Access to higher education has increased within the last decades, particularly within historically underserved communities, but the challenges of navigating college for first-generation Latino/a/x students still show up in the disproportionate rates of retention, persistence, and graduation for this group (National Center for Education Statistics, 2019). High-impact practices have shown to promote student retention and help close the achievement gap for underrepresented students. More specifically, internships and experiential learning activities play an important role in aiding students' careers, academic major, and self-exploration. For first-generation college students, engaging with higher education institutions through these practices often leads to better academic outcomes and an increase in persistence and retention (Conefrey, 2021). Additionally, professionals of color who work at higher education institutions serve as mentors for students of color and often play a large role in the engagement of this community of students. These faculty and staff of color, when working with students, consider the background and identities as well as their social and cultural capital that this specific student population is bringing with them to a college campus, and in many cases provide more resources and support than what their role entails (Luedke, 2017).

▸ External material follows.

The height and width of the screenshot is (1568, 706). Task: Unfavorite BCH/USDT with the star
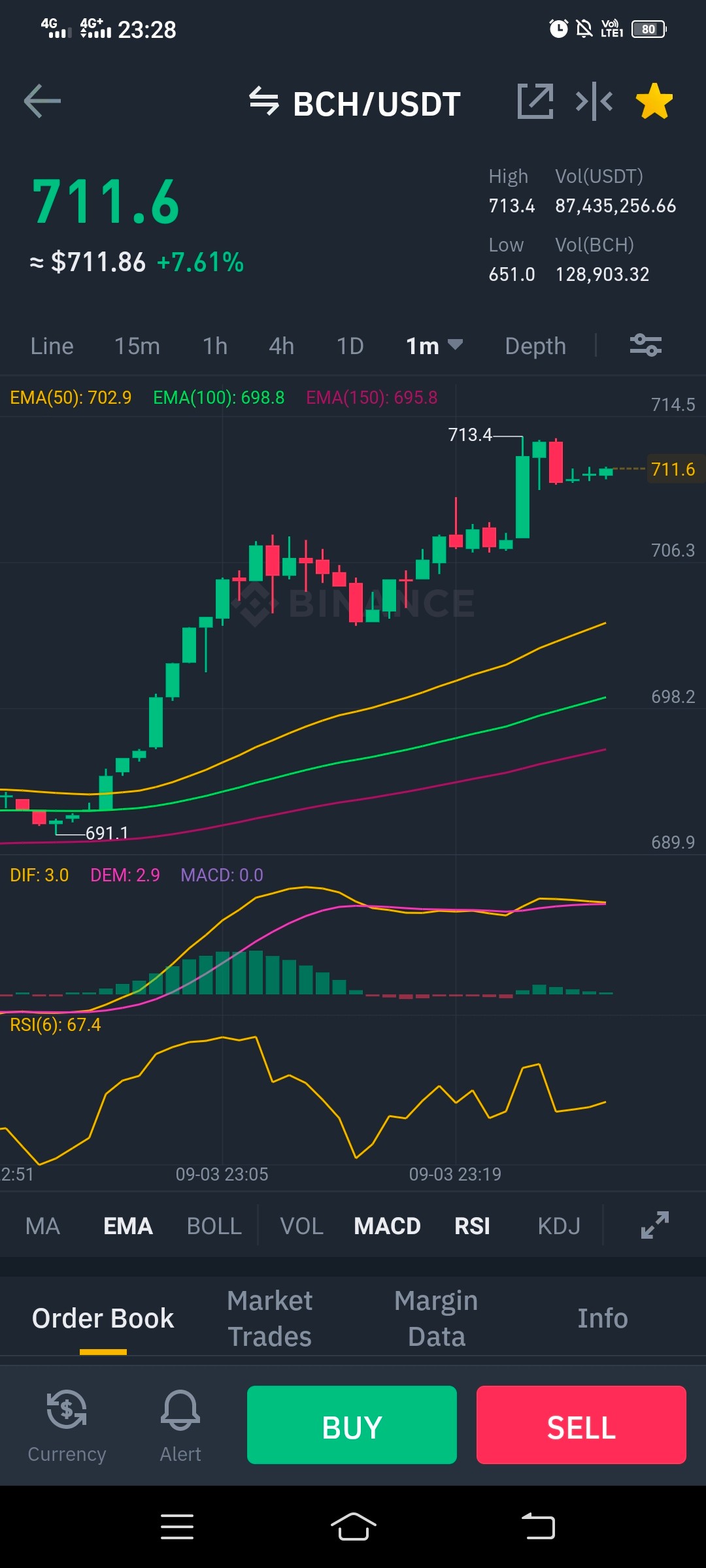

During the Coronavirus Disease 2019 (COVID-19) pandemic, a virtual internship preparation and readiness program, Latinx Internship Prepa, was created and launched during the Summer 2020 semester and again in the Fall 2020 semester. The Latinx Internship Prepa program was designed to provide already existing campus resources and services, such as the Career Center and Writing Center, in a structured 5-week student program. The program also provided guidance on accessing and scheduling the use of these services for first-generation Latinx students and providing a direct connection with staff members in these offices. Participating students were provided with career development tools (e.g., resume building, cover letter writing, and LinkedIn branding tips) as well as experiential activities (mock-interviews and presentation delivery practice) to assist these students with applying and interviewing for national and competitive internships and other experiences such as fellowships and clinicals. Professionals of color and/or first-generation professionals were invited to participate in this program by delivering career readiness content through presentations and engaging activities, in addition to leading individual and group mock-interviews with students. Feedback was considered from the summer session, in which students requested more peer interaction and practice of presentation skills. As a result, in the fall semester, a group presentation over a professional development topic of their choosing was added as an additional activity.

This article focuses on the experiences of Latinx, First-Generation undergraduate college students who participated in a 5-week online synchronous internship preparation and readiness program. A secondary data set was used in which 18 students during the summer 2020 session and an additional 7 students during the fall 2020 session responded to both qualitative and quantitative questions. Analyses of the data yielded themes that can inform students’ academic and professional planning and future programs to continue to incorporate cultural representation and more intentional support.